La revue du drame sur le cours de conflit de Thierry de Peretti

Une génération de jeunes qui ont grandi en Corse dans une agitation constante et des conflits pour l'indépendance sont racontés dans le portrait convaincant et rigoureux d'un photographe qui a raconté et des histoires. La revue de Mauro Donzelli de l'image à son fils de Thierry de Peretti.

Un brin périphérique, comme sa réalité géographique, mais pas très intéressante du cinéma français ces dernières années, c'est ce qui vient de la Corse. L'un des représentants les plus intéressants, finalement distribué également en Italie, est Thierry de Peretti, qui de Ajaccio vient et à son Songe a également été coupé, en tant qu'acteur, le rôle du curé, forcé de dialoguer avec les jeunes indépendants engagés dans la lutte armée, mais de plus en plus souvent pour célébrer leurs funéraires.
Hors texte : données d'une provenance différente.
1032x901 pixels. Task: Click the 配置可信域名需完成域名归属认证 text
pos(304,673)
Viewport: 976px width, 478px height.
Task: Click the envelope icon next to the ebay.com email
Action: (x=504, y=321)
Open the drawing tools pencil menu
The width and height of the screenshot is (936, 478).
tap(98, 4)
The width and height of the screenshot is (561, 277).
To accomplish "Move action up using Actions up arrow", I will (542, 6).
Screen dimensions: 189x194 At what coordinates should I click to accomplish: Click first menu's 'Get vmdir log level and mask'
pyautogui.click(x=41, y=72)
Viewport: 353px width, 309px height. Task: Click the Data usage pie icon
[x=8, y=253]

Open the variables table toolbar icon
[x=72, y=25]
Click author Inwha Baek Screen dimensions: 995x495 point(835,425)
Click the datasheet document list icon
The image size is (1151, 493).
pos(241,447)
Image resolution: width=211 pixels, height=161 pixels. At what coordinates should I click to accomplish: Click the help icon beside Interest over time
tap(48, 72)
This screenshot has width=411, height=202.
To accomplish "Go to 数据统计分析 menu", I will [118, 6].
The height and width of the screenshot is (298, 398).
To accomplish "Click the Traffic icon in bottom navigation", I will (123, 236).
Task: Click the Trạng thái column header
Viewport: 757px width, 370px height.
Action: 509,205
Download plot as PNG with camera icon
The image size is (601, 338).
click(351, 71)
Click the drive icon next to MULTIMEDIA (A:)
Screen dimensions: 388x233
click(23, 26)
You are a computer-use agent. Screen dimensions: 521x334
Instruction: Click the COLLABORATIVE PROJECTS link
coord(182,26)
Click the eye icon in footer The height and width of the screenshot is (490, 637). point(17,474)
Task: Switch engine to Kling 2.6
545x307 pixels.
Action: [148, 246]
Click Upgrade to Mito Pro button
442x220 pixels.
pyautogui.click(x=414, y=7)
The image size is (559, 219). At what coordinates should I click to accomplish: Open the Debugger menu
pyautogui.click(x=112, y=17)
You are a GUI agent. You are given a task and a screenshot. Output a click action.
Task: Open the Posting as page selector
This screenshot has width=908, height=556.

L'histoire des fragments de la vie d'un jeune photographe, Antonia, qui, au début du film meurt d'un accident de voiture, devient l'occasion de reconstruire vingt ans d'histoire politique de l'île, du début des années 80 jusqu'à la fin du siècle dernier.

En particulier, il devient une fresque d'une génération de jeunes, souvent cultivé ensemble, unis par des choix politiques et militants extrêmes, mais dans de nombreux cas divisés par les choix de violence. It is understood how a generation is close to the director, even if only by the final dedications, and shows the indistricable labyrinth of bonds of friendship or sentimental, family or even just of proximity that have prevented, or at least made very difficult, to each of the characters told, and more generally to the courses, to disinterest or be considered unrelated to the troubled relationship with the central state in Paris, so far and so far from knowing the history and peculiarities ancestral de cette terre.

Mais c'est précisément avec l'une des nombreuses luttes fratricides que l'histoire d'O à Songe ouvre, qui se réfère dans le titre à la profession d'Antonia, photographiée pendant de nombreuses années en première ligne dans les nouvelles noires du journal local, Corse-Matin, personnel éditorial d'Ajaccio. Comme la sicilienne Letizia Battaglia pour les crimes de la mafia, elle est depuis longtemps, dans la fiction du film, car elle avait un peu plus de vingt ans, pour arriver au lieu d'un meurtre ou d'un massacre, lorsque l'odeur de la poudre à canon toujours aussi évidente est comme le bouleversement dans une scène de mort.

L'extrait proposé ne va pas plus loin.